Retype, word for word, the stretch of the fish group-buy thread below from "I wish you much" through "pet stores exist.".

- _DOCUMENT_
------------

At those prices sure.


----------



## bioload (Oct 20, 2009)

Prices do fluctuate a bit....but yes 

Those are actual group prices.

There will be a minimum order of approx 20 boxes for the group. In order to simplify the logistics I was thinking a minimum order of one box per person + shipping/handling/and customs. We then each meet a Pearson to pick up the order.

I would need to contact the supplier directly in order to determine box configurations based on everyone's order.

shipping/handling/and customs would be split per box

If we can get roughly 20-25 point people. They can help co-ordinate a box among family/friends/fish club/other members.

Don't want to waste the suppliers time either.


----------



## Flazky (Jan 9, 2010)

Sure I im in, but what is the minimum for each person in terms of how much per box?

Also will there be any corals?


----------



## duckyser (Oct 4, 2009)

By common cardinal do youmean cardinal tetras? If so how big are they?


----------



## Guest (Jun 2, 2010)

ha ha ha ha

This is the funniest group buy that I've seen on here. It reminds me of the early PN days.

You are going to find 20+ people to buy 12 to 50 fish each from the Philippines, who are willing to accept all of the DOAS, willing to pay $100+ per box for shipping box charge and packing, get 20+ people to accept substitutes they probably don't really want, get them to pay up front co-ordinate 20+ people at the airport to pick up their fish on time, convince Canada Border Services the shipment is non-commercial etc etc etc? 

Every Philippine exporter has virtually the same list but rarely do they have 60% of the fish in stock at any given time.

You would probably pay the same landed prices from John at NAFB if you approached him with a group buy proposition.

20 boxes of fish from the Philippines is a LOT of fish

I wish you much luck.


----------



## Chris S (Dec 19, 2007)

This group buy is just a disaster waiting to happen.

There is a reason why importers and pet stores exist.

As Harold says, good luck with it


----------



## bioload (Oct 20, 2009)

Definately not for everyone.........I checked my last order which was 10 boxes for minimum shipping wt. so minimun order for the group will only be 1 box.

Terms of sale are set by the supplier which we all (including myself) would need to agree to. 

It is doable and not as difficult as you might think. I've had them delivered right to my house in the past......the details will need to be worked out with those that are interested. If the interst is not then no big deal...just something I thought I'd ask.


----------



## bioload (Oct 20, 2009)

Flazky said:


> Sure I im in, but what is the minimum for each person in terms of how much per box?
> 
> Also will there be any corals?


Quantity per box will vary based on the size of the fish. I'll try to get you some historical box configurations.


----------



## bioload (Oct 20, 2009)

duckyser said:


> By common cardinal do youmean cardinal tetras? If so how big are they?


Only marine.


----------



## AquariAM (Jan 28, 2010)

h_s said:


> ha ha ha ha
> 
> This is the funniest group buy that I've seen on here. It reminds me of the early PN days.
> 
> ...


^
I was going to say something but it would have been less articulate.

Yes. This is a bad idea. At very least it's a giant bag of guaranteed problems. At worst you may not even get the fish.


----------



## Flazky (Jan 9, 2010)

hmm I see your point..haha was just abt to ask what the DOA policy is.


----------



## vaporize (Apr 10, 2006)

Flazky said:


> hmm I see your point..haha was just abt to ask what the DOA policy is.


what DOA?  you are getting direct import prices LOL


----------



## bioload (Oct 20, 2009)

------------

- _EXCERPTED DATA_
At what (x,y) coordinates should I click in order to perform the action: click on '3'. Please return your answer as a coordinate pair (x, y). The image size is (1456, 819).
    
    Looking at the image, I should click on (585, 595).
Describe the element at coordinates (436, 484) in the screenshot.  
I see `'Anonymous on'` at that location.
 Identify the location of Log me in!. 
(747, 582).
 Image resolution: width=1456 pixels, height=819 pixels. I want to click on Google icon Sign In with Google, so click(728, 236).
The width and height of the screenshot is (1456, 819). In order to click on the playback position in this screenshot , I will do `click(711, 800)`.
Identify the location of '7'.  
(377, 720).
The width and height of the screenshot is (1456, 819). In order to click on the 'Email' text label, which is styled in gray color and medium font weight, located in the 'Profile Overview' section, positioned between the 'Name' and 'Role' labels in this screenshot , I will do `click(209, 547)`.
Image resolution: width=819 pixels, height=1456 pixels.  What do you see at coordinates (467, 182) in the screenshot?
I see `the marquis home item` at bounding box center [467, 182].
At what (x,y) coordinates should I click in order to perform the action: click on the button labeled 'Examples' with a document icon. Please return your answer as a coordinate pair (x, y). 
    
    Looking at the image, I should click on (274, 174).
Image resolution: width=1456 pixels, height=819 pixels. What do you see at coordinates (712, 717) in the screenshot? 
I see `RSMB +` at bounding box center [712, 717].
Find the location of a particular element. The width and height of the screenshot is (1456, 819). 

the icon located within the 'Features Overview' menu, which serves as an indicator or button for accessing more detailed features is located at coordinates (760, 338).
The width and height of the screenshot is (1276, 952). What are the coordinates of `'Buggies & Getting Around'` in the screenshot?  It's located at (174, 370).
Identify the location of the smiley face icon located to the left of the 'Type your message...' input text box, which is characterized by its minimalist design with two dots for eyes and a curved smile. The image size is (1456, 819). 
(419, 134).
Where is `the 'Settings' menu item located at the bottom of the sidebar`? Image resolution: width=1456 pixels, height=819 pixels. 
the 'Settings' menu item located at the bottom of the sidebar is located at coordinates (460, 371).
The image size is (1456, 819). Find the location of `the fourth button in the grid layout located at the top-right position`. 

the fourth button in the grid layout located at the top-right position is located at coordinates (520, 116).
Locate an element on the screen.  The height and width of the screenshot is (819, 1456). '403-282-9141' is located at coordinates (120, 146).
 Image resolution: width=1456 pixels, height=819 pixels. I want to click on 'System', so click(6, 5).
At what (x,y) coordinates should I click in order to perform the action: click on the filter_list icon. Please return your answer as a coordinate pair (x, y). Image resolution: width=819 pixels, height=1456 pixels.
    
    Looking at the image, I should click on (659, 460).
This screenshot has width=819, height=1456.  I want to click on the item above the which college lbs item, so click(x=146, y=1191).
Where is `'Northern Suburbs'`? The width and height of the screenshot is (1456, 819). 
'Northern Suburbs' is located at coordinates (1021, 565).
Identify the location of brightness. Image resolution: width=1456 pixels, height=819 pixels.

------------

- _ANSWER IN FULL_
I wish you much luck.


----------



## Chris S (Dec 19, 2007)

This group buy is just a disaster waiting to happen.

There is a reason why importers and pet stores exist.